• WORK TO COMPLETE
Rewrite the part of the listing that opens with the line containing "Expand the xSensorFwSide variable row" and closes with the line containing "tap(383, 214)", switching "orange" to "blue" and leaving everything else unchanged.

• MATERIALS PROVIDED

+++

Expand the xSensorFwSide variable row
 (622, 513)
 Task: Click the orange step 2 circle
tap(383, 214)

+++

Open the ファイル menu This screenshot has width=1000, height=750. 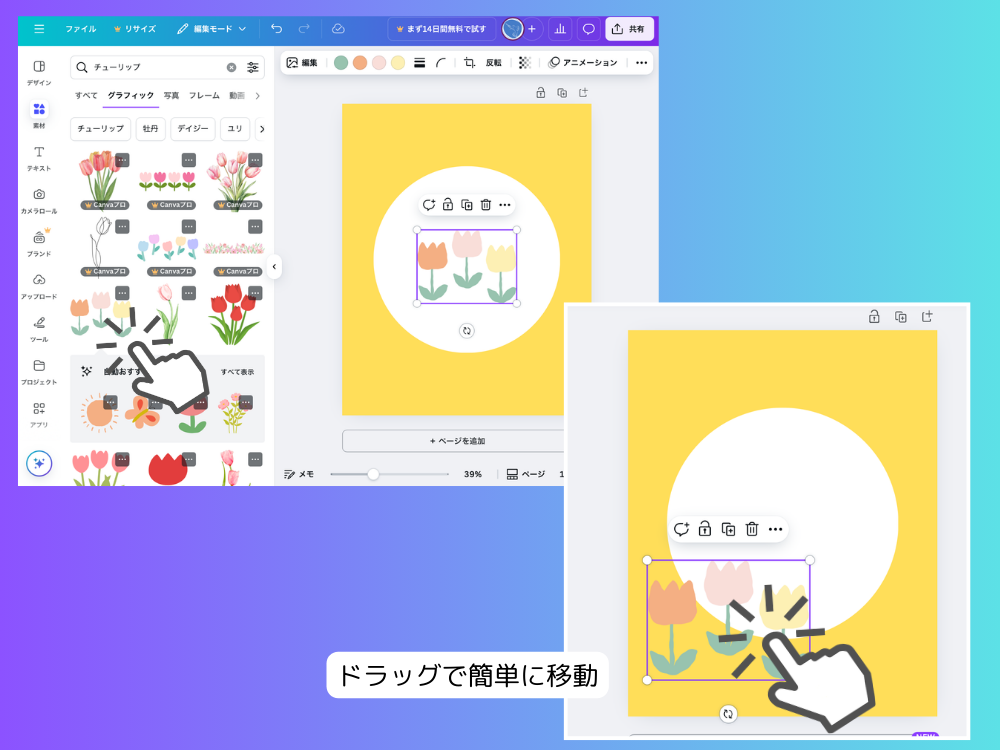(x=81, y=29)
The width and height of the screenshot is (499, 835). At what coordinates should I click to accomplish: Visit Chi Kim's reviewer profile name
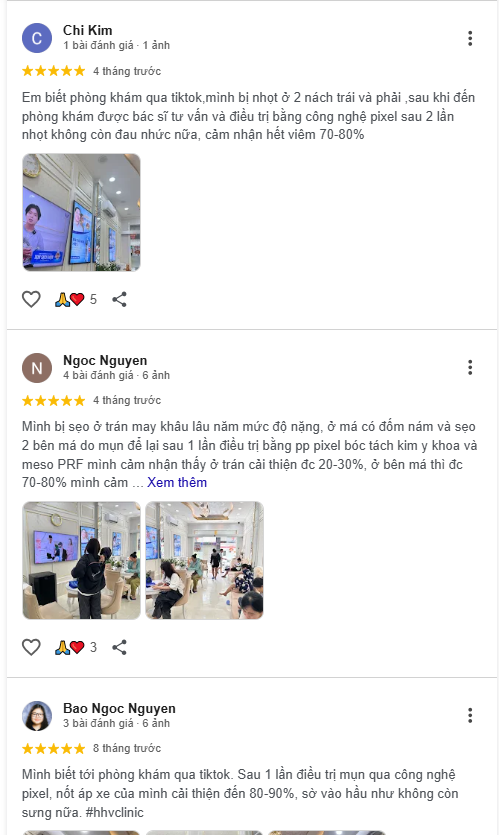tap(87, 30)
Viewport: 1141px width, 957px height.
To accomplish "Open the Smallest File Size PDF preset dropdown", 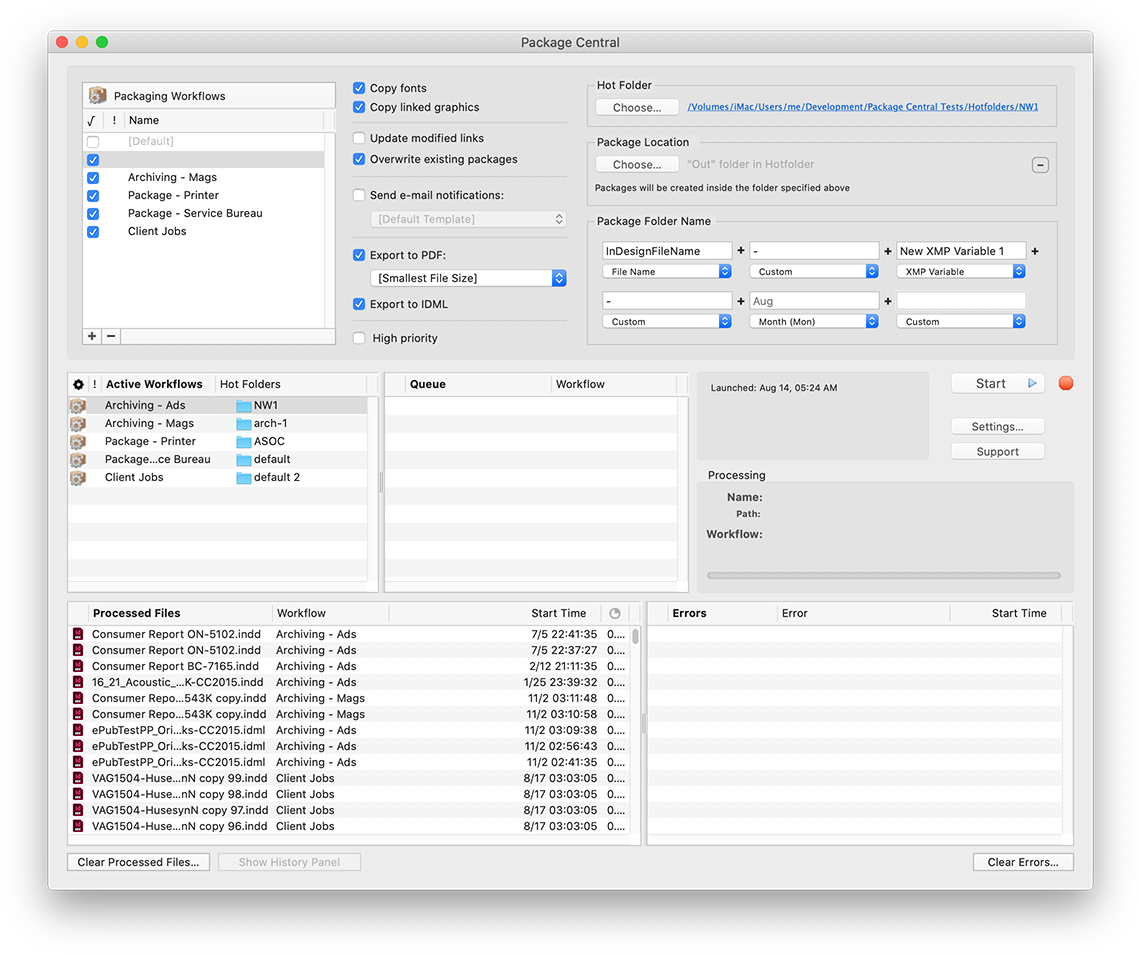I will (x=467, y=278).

+++

• COMPLETE RESPONSE
Expand the xSensorFwSide variable row
 (622, 513)
 Task: Click the blue step 2 circle
tap(383, 214)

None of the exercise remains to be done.